=== The data ===
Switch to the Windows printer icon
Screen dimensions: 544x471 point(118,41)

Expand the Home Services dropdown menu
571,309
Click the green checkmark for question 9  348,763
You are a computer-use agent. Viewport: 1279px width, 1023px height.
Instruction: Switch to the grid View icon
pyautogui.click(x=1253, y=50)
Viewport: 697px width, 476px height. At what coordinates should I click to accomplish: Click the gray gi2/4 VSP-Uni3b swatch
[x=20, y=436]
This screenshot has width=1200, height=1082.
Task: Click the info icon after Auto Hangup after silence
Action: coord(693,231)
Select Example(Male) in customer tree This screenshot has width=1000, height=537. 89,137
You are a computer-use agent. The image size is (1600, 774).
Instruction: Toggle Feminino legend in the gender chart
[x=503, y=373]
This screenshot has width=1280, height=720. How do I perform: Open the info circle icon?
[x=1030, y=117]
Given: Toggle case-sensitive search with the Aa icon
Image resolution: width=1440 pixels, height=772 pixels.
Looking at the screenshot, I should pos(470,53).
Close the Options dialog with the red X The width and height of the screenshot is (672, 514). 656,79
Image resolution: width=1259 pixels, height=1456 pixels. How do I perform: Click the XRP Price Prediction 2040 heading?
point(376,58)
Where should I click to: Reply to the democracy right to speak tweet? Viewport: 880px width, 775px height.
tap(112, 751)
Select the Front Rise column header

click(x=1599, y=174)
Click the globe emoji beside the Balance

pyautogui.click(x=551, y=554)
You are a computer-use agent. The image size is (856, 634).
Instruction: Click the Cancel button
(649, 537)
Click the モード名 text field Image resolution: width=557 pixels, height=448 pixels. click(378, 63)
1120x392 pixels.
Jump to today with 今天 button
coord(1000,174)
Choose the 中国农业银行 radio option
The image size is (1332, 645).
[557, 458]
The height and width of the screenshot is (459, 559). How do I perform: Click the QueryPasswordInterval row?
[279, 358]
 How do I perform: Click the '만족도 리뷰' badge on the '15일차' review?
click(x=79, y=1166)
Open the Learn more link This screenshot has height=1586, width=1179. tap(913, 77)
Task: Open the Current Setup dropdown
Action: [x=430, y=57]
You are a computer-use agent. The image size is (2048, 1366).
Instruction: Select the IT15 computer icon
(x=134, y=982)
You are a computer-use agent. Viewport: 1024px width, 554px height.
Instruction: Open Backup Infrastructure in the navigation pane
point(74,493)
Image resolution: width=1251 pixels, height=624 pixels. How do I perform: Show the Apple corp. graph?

=== Task prompt ===
A single number is expected: how many lines in the entries contain "agent".

=== Output of the task ===
5